# in den Blick nehmen



## Jiuman

Hola:

Imagino que es algo muy básico y coloquial, o quizá lo contrario.

La frase es:
Wir versuchen wollen, die erneuerbaren Energien aus einer Perspektive zu zeigen, die das *gesamte *Energiesystem *in den Blick nimmt*.
*Queremos intentar enseñar las energías renovables desde una perspectiva que *muestre de un vistazo **todo *el sistema energético.

En español no hacen falta las comas del alemán, ¿no?

Edito: Se me acaba de ocurrir que podría ser "mostrar de un vistazo". Por intuición.

Danke im Voraus!


----------



## Liana

Hola,

creo que más bien quiere decir: centrar/fijar la atención en algo 

Queremos intentar enseñar las energías renovables desde una perspectiva que *centra la atención en todo *el sistema energético.

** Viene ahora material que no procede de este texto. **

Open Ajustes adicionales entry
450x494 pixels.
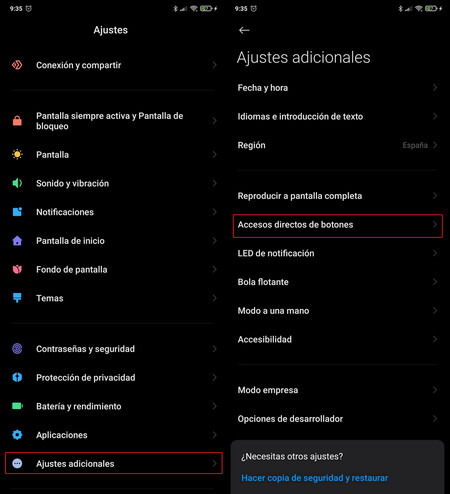point(114,463)
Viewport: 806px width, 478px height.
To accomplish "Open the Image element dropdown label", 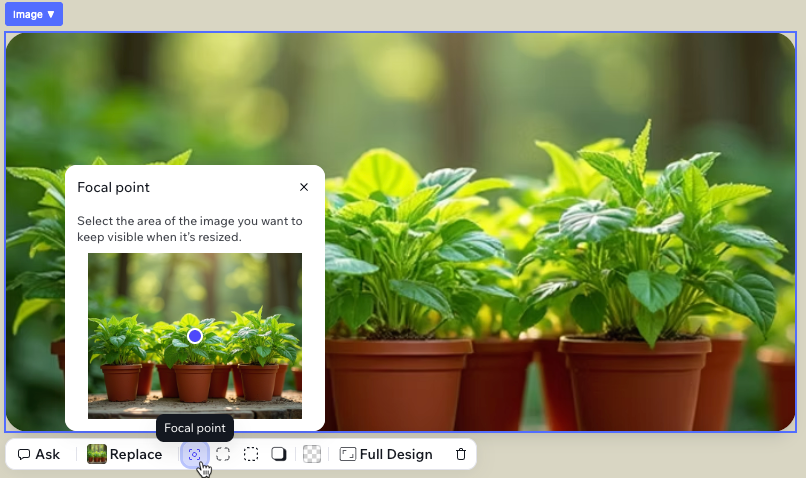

> En español no hacen falta las comas del alemán, ¿no?


No, no hacen falta. 

A ver que opinan los profecionales.


----------



## Jiuman

Liana said:


> Hola,
> 
> creo que más bien quiere decir: centrar/fijar la atención en algo
> 
> Queremos intentar enseñar las energías renovables desde una perspectiva que *centra la atención en todo *el sistema energético.
> 
> 
> No, no hacen falta.
> 
> A ver que opinan los profe*s*ionales.



Muchas gracias por la respuesta. Queda claro.

PS: De paso te he hecho una pequeña corrección (profe*s*ionales).


----------



## ErOtto

Jiuman said:


> :
> Wir wollen versuchen wollen, die erneuerbaren Energien aus einer Perspektive zu zeigen, die das *gesamte *Energiesystem *in den Blick nimmt*.


 
De todas formas me parece algo enrevesada.

Personalmente optaría por "simplificarla" un poco:

Queremos intentar enseñar Intentamos mostrar las energías renovables desde una perspectiva que *abarque (todo) *el sistema energético.



> *abarcar**.*
> (Del lat. _*abbracchicāre_, de _brachĭum_, brazo).
> *4. *tr. Percibir o dominar con la vista, de una vez, algo en su totalidad.


 
Saludos
Er


----------



## muchoscaracteres

También... 

Intentamos mostrar las energías renovables desde una perspectiva que abarque el (todo) sistema energético en su conjunto...

Y ya desde mi punto de vista quedaría redondo... Es que me acabo de unir a esto y me parece muy interesante...
Saludos


----------



## Jiuman

Excelentes aportaciones.

Y es "wir wollen versuchen...". Tienes razón ErOtto. Esta frase era oración subordinada y se me olvidó darle la vuelta a los verbos.


----------